Finding a software solution may seem like an obvious choice for organizations with sufficient resources, but evaluating options to determine the best fit can become a labor-intensive undertaking. The good news is that business operations now have access to specialized external support that can streamline the process and help lead to improved outcomes. Nasdaq ESG Advisory provides expert guidance to help organizations at any stage assess opportunities and risks, define priorities, and plan effective strategies.


Carbon Tracking for Smaller Businesses and Individuals

Climate issues are not exclusively the concerns of governments and larger corporations. Everyone, including individuals and small businesses, can contribute. While advanced carbon accounting systems and software solutions require the resources of an organization with a certain scale, a variety of tools are available to help smaller organizations and individuals.

At the individual level, a range of free services can help measure carbon footprint and devise strategies to reduce impact. Government agencies, such as the US EPA, and not-for-profit organizations, such as The Nature Conservancy, offer online resources to get started with quick estimates, calculate the impact of common activities, and create plans to take action. In recent years, a growing number of tracking apps have been developed to monitor individual emissions across household and residential factors or specific activities, such as shopping, travel, or lifestyle. Some apps also enable users to set targets for changing their behaviors and others facilitate access to emissions offsets.
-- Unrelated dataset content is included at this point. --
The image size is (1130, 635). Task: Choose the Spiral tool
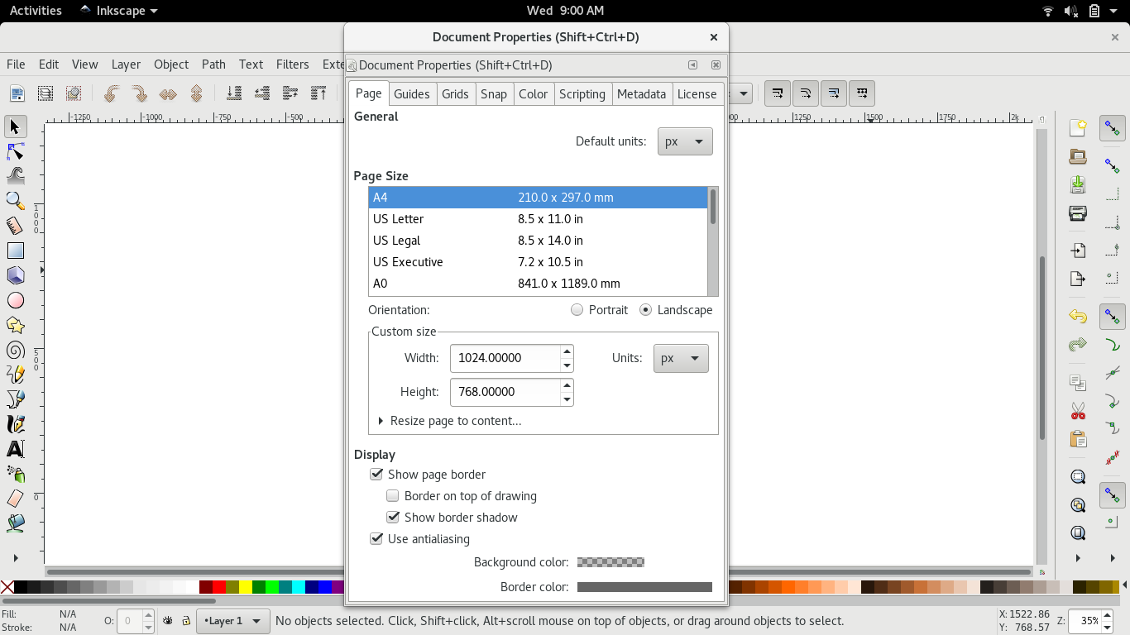[16, 350]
In addition, organizations are empowering customers by providing information about the impact of their consumption of products and services.
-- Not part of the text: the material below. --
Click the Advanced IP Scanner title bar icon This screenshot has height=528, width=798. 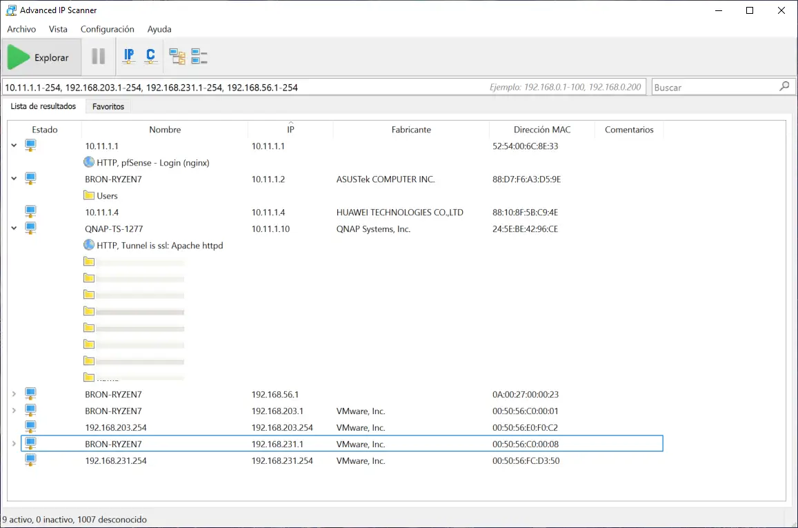10,10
Widespread adoption and usage of these tools has the potential to make a significant contribution. In the United States, for example, the average individual carbon footprint amounts to 16 tons of emissions. The global average has been estimated at four tons, according to the Nature Conservancy. This amount needs to fall below two tons by 2050 in order to achieve key climate goals. Individual choices and actions can have a compounding effect.

Although the significance of smaller organizations may get overlooked, they have a substantial collective impact. Even in the largest developed economies, small- to medium-sized businesses account for a large percentage of economic activity, which correlates with a significant level of emissions. The smaller scale of these operations limits their resources for acquiring or developing custom solutions to support efforts to reduce their emissions footprint, but governments and larger organizations have made tools available to support these small businesses. For example, the US EPA provides a simplified GHG emissions calculator designed for small businesses and low emitters and the National Federation of Self Employed and Small Businesses offers guidance and resources.


Embracing a Sustainable Future

No single entity or sector alone will be able to solve the problem of carbon emissions and bring about a sustainable future. Governments, businesses large and small, and individuals all have important roles to play. Increased awareness, availability of expertise and support, and technological solutions are equipping decision makers with knowledge and tools to drive progress toward achieving reduction targets for CO2 emissions and other GHGs. Improved methods for tracking emissions and advanced software solutions are enabling more ambitious sustainability programs with greater complexity and aggressive targets.

At the same time, leaders have recognized that efforts to reduce emissions can be a value driver for businesses. Organizations that do not act in the near term may risk being put at a disadvantage in the future. Organizations that implement voluntary programs to reduce emissions may be better positioned to meet stakeholder expectations, improve operational efficiency, enhance business outcomes, and manage compliance risks that arise with new regulatory requirements.